Relaciones

Cuando lastimamos a nuestros seres amados

La vida familiar así como la dinámica en la vida de las parejas y los matrimonios cuando son varios los años y profundo el conocimiento recíproco que se tiene del otro pues se conocen tanto las fortalezas como las debilidades de nuestra pareja o seres queridos.

Es así que cuando tenemos o pasamos por situaciones conflictivas y las cosas suben de tono y “se van de las manos” pues es posible que utilicemos ese conocimiento del otro para golpear donde más le duele o podamos herirlo. Esto muchas veces los hacemos inconcientemente y sin mala intención pero resulta en una desagradable situación con una profunda herida a quien amamos.

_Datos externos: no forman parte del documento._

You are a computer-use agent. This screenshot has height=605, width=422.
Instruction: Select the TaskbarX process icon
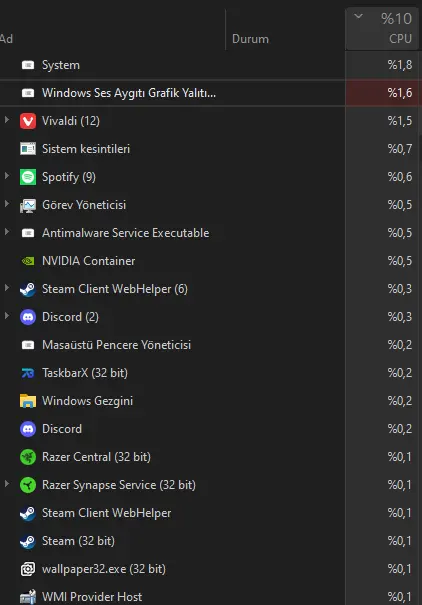click(x=28, y=373)
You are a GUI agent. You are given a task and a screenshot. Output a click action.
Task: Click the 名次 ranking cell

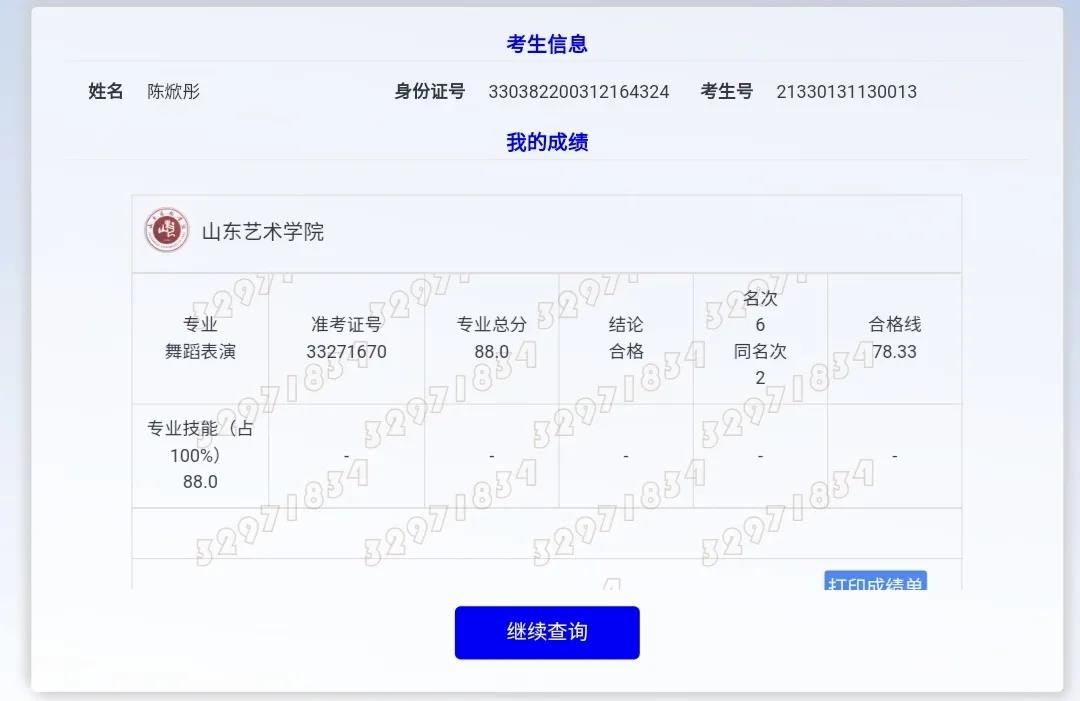(x=760, y=311)
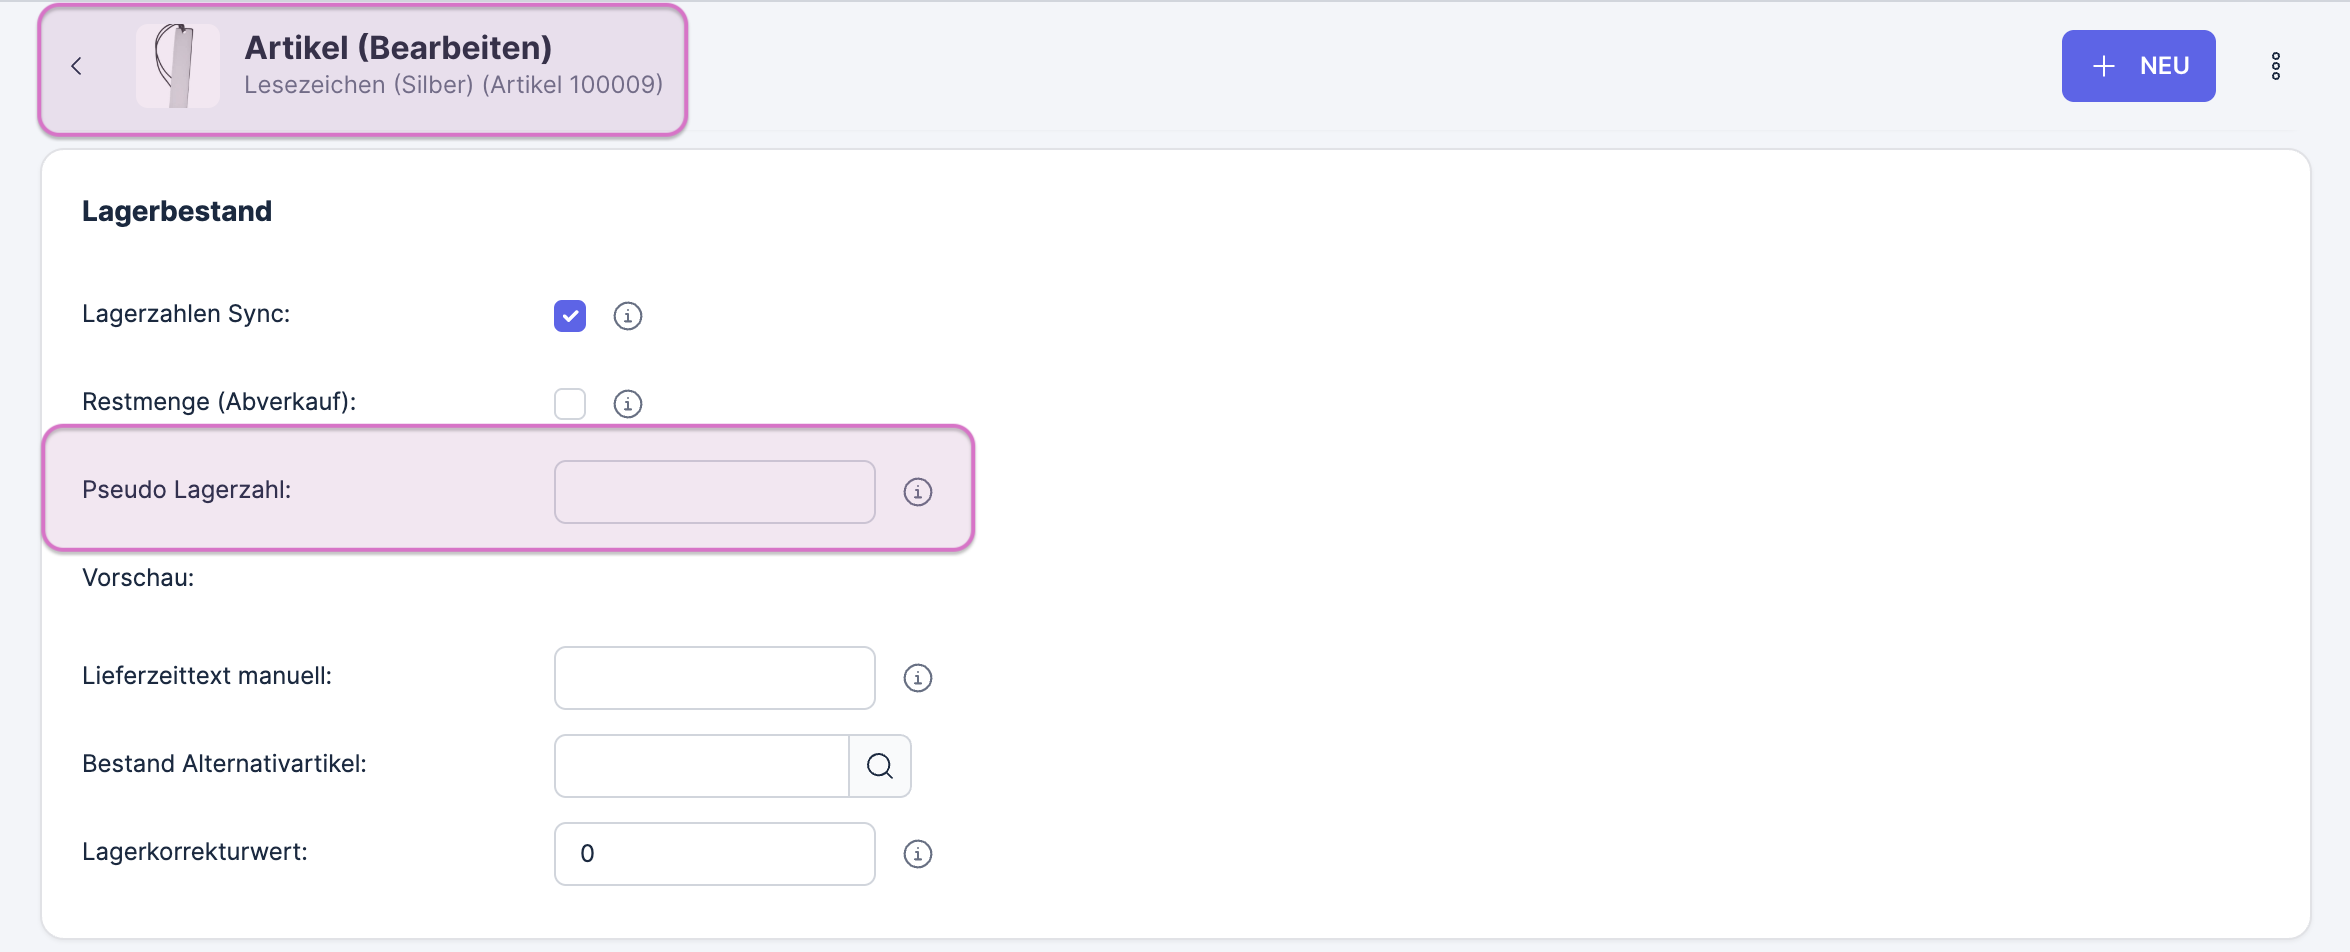2350x952 pixels.
Task: Open the three-dot options menu
Action: coord(2275,66)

Cuando suceden estas cosas o sucesos negativos para la relación de la pareja o el matrimonio pues se suele pensar acerca de si realmente el otro nos aprecia mediante esta expresión tan malvada de desprecio. Lo mejor en estos casos es mantener la calma en primer lugar y pensar que en realidad esta otra persona no quiso hacernos daño por más que lo logró.

Es decir, si bien su actitud desembocó en un daño narcicista hacia nosotros pues hay que tomarlo en el contexto de una situación de conflicto. Esto no quiere decir que las cosas queden así nomás sino que se debería tomar estos momentos desagradables como una instancia de aprendizaje para la pareja.

Son cuestiones que no pueden repetirse muchas veces sino que se debe conversar tras lo sucedido y aclarar que esas palabras o actitudes causaron una fuerte herida en el otro y que si existe el amor en esa pareja pues no debería volver a suceder. De volver a repetirse hechos similares pues se tendría que pensar en la búsqueda de ayuda si es que existe la voluntad de solucionar un vínculo que no está siendo del todo sano o saludable.